How Should the Reader Feel?
Hans Ness, Feb 16, 2025
Most advice I’ve seen glosses over the most important aspect of storytelling: How should the
reader feel? Of course your characters’ feelings are very important, but they are there to serve the emotional experience of your readers/listeners/viewers. Through writing choices and editing, our craft is to arrange the highs, lows, tension, and humor in an arc that is most satisfying to our audience.
Emotional Building Blocks
For each scene, paragraph, and sentence, what do you want the reader to feel?
Tension / Suspense — This is an obvious requirement. You want us, the readers, to
worry that things will go wrong. Even if we know the genre requires a happy ending, or we know it’s way too early in the story for everything to fall apart, we still can and should worry. Even the little tiny obstacles — the door is locked, can’t find the key, car won’t start, lost the map, tripped and fell — are there to make us worry. On screen, visuals create tension too. Notice when characters are hiding from monsters, it’s always poorly lit and lights are flickering? That’s purposely to irritate you.
Mystery — Not just a genre, mystery is often a thread within the story. Give us just enough information to make us curious, but withhold the answer. Drop little clues along the way, or remind us again and again about the unanswered questions, till you finally satisfy that curiosity later.
Even confusion is a form of curiosity, if done intentionally and artfully. Ambiguous messages, missing pieces, and conflicting details make us curious to figure it out and resolve the confusion. Maybe the characters themselves are confused and we feel it vicariously, or maybe the narrator withholds information from us that the character already knows. (But of course, unintentional confusion about the plot is bad.)
Humor — Humor is great up to a point. But too much non-stop humor gets fatiguing, with no real tension to keep you engaged, so longer comedies do need a mix of dramatic scenes. Likewise, a long series of dramatic scenes can be emotionally exhausting, so comic relief is effective to give the reader a break, making each up and down more impactful. The characters themselves may be funny; the narrator may be funny; the situation may be funny. It’s all good.
Love — Romances, family, friendship, pets. We feel good vicariously through the characters.
Happiness — We feel the joy of the character’s success.
Sadness — Curiously cathartic, we like to feel sad about characters’ losses, with the security of knowing we haven’t actually lost anything.
Fear — Tension can go to the extreme of making us so immersed in the characters that we fear for our own safety.
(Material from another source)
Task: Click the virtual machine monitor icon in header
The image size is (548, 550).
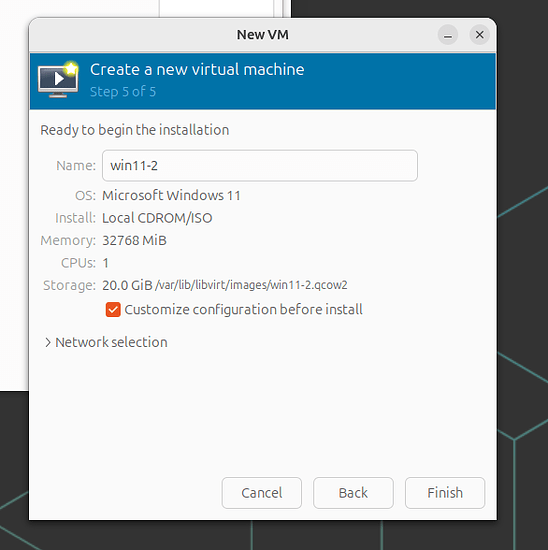Action: coord(58,80)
Curiously satisfying (for some more than others), this gives us the adrenaline rush of danger with the security of knowing we’re not actually in any danger.
Survival
Why do so many movies have chases, fight scenes, and cliffhangers (literally hanging from a ledge)? Even romantic comedies have chase scenes (rushing to stop the wedding before it’s too late). There are many ways to create tension, but these tropes are especially popular because they tap directly into our primal emotions to survive.
Fight — Fighting is such primal behavior for survival and dominance, it’s hard not to root for someone in a fight. Fight scenes draw us in.
Flight — Chase is also such a primal behavior, as the hunter or the hunted, we automatically root for someone. Even when we logically know the chase is totally contrived or no one’s life is at risk, we’re still hooked. Chase by foot, car, spaceship, flying broom — anything will do.
Fall — Fear of falling is crucial for us to stay alive, so we’re automatically invested when a character walks across a narrow plank, leaps across a chasm, and hangs onto a cliff with just the super-strength of their fingertips.
Likable & Unlikable Characters
Which characters should we like and dislike? Obviously we should like the protagonist. Even if they’re the anti-hero/villain (Gru in
Despicable Me), and even if they do something dislikable, we should still care about them enough to want them to redeem themselves. Typically we dislike the antagonist, but sometimes they’re just so interesting we still like them even when rooting against them (Darth Vader), or maybe they earn our empathy so we want the antagonist to be redeemed. Or a supporting character may be intentionally introduced as dislikable, then become likable later (Mr. Darcy).
Note that how the reader feels isn’t necessarily how the protagonist feels. Maybe the protagonist is making a poor choice, and we’re rooting for them to change their mind or redeem themself.
The Lion King — Simba wants to hide from his past, but we want him to go back and overthrow Scar.
Vicarious Experience
With many popular stories, readers want to
be the protagonist, especially children and young adults. They want to be Harry Potter, or Luke Skywalker, or any Disney princess, or Elizabeth Bennet. They may admire and envy the protagonist’s lifestyle, like
Emily in Paris. (Ever notice how many parties TV characters go to?)
But this isn’t always true. I don’t think anyone wants to be Shrek (well, not longer than one Halloween).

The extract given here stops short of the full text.